Expansion Therapeutics is a drug discovery and development company striving to bring transformative therapies to patients with severe RNA-mediated diseases.
We are initially focused on expansion repeat disorders, a set of ~30 genetic diseases for which there are no satisfactory therapies. Our lead disease focus, myotonic dystrophy type 1 (DM1), is the most frequent cause of adult onset muscular dystrophy. Expansion has assembled an initial focused pipeline of compositions targeting repeats that drive a number of expansion repeat disorders.

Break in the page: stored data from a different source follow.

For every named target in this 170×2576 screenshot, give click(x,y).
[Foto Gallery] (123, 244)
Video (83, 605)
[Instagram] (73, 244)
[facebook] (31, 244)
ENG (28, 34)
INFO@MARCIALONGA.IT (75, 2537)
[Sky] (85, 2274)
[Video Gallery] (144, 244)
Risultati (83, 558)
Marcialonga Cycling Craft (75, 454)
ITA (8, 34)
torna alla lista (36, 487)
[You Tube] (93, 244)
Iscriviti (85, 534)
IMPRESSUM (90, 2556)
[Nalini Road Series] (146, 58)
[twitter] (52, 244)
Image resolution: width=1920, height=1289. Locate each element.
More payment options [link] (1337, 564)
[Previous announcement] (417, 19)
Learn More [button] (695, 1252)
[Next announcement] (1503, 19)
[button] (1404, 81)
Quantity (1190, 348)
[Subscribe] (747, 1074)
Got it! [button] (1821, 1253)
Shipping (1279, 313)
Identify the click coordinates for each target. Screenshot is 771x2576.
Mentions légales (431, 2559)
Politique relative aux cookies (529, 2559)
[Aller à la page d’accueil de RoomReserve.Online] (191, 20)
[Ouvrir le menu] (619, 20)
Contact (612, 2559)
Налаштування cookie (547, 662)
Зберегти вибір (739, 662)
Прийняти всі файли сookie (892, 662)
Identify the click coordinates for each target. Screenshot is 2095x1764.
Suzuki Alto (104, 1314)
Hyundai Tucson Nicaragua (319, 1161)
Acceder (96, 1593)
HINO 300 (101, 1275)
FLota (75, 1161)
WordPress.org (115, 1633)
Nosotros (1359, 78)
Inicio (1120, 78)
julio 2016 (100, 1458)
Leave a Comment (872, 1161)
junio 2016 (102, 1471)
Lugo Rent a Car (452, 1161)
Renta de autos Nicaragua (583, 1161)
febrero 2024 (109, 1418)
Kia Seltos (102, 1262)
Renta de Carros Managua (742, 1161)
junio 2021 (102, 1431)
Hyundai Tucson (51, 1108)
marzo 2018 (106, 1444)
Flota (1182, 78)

We believe that the field of small molecules interacting with RNA (SMiRNA™) has the potential to fundamentally change the therapeutic landscape by significantly opening up the small molecule “druggable” universe beyond classic protein-based targets. Advances in our understanding of the structure and function of RNA has opened up a wealth of potential small molecule drug targets. However, the ability to selectively target RNA remains difficult, encumbered by both the discovery tools available and by our emerging understanding of RNA-small molecule interactions.
Expansion has assembled key platform enabling technologies and tools to allow for the identification of specific and potent novel small molecule binders of RNA. We have demonstrated the ability to identify small, drug like compositions of matter that can target various RNAs, including mRNA and various non-coding RNAs, across multiple therapeutic areas.